Exercise description
Copy down everything from the line containing "Given: Click the" through the end of the records below, leaving out the pictures.

— Begin Extracted data —

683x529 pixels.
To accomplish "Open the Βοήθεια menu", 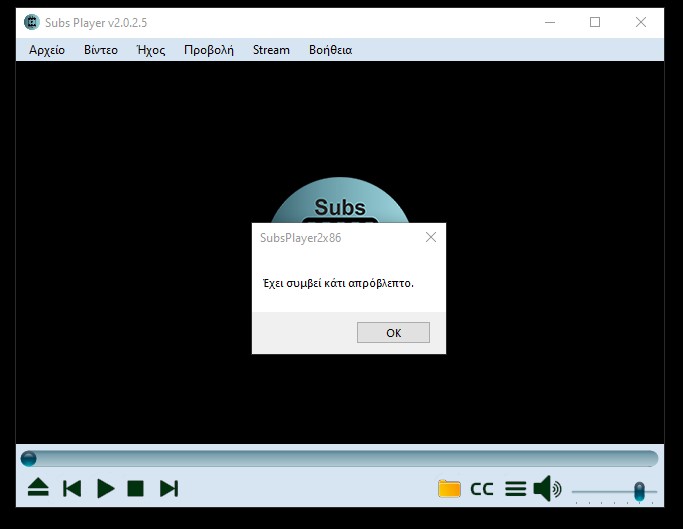I will (331, 50).
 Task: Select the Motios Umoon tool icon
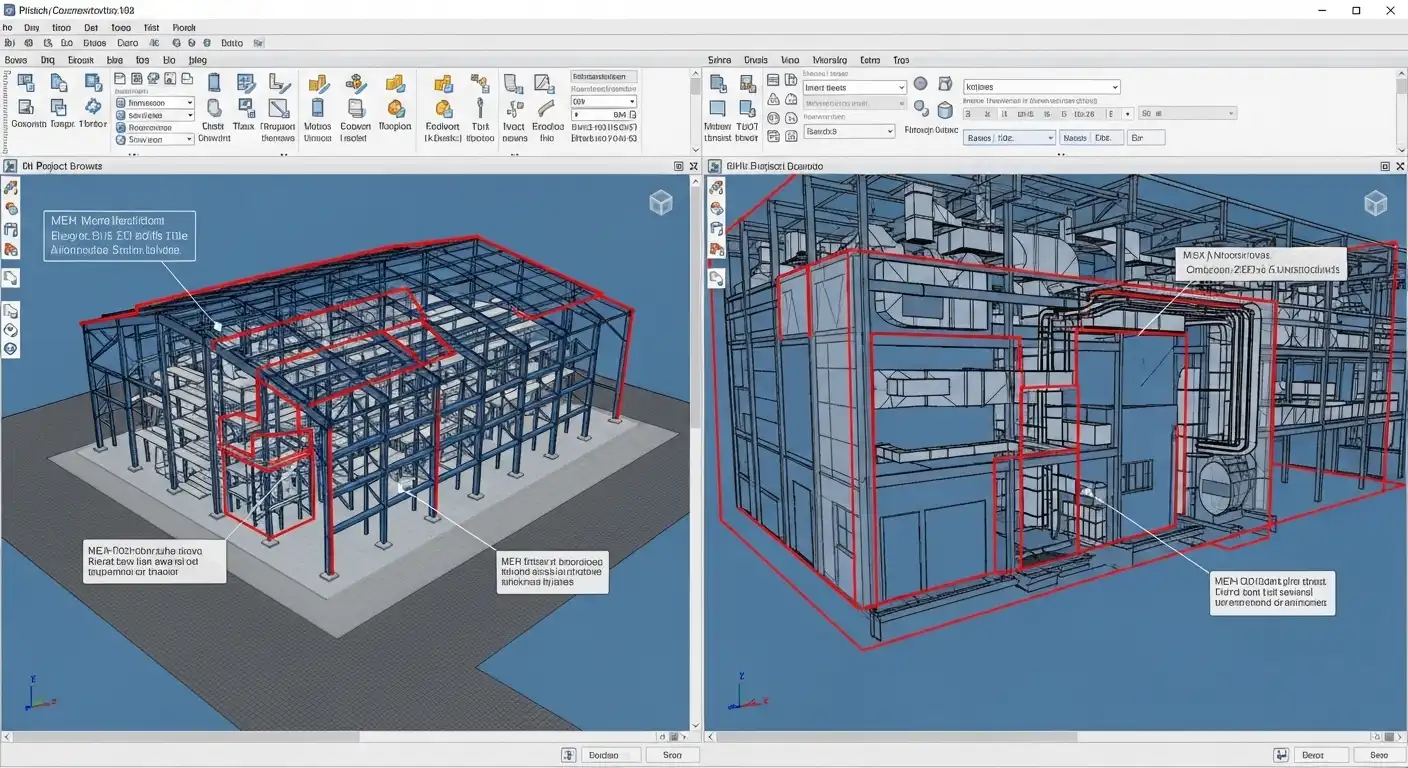pos(318,107)
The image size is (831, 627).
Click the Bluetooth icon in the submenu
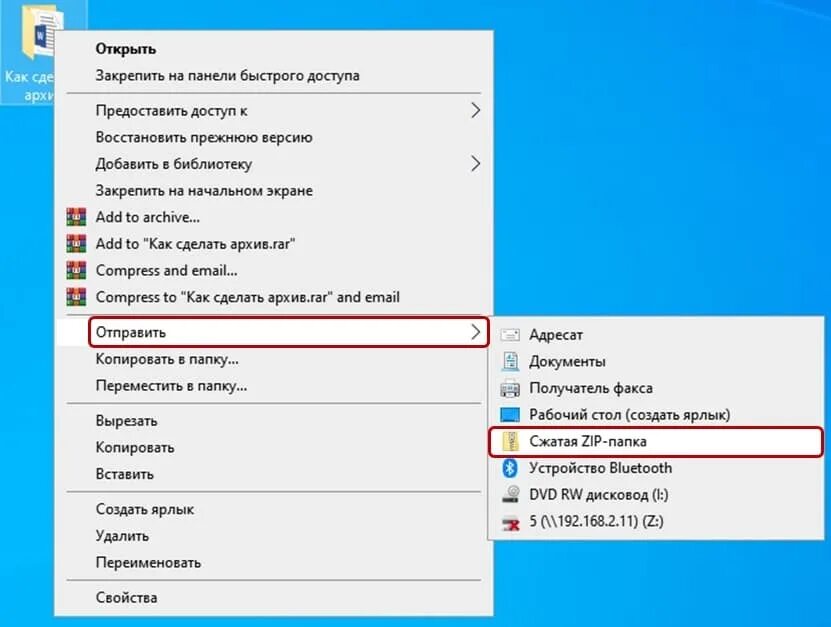pyautogui.click(x=510, y=468)
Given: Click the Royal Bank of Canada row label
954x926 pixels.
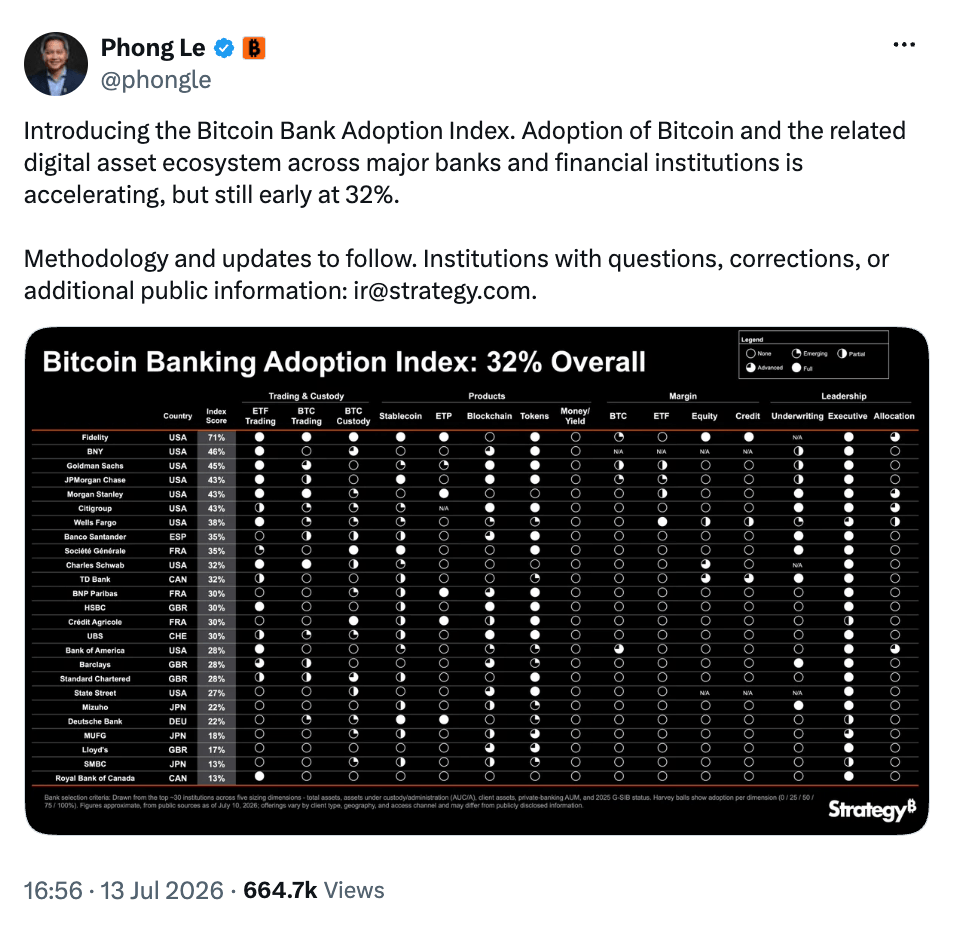Looking at the screenshot, I should tap(95, 778).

— End Extracted data —

Response to the task
Given: Click the Royal Bank of Canada row label
954x926 pixels.
Looking at the screenshot, I should tap(95, 778).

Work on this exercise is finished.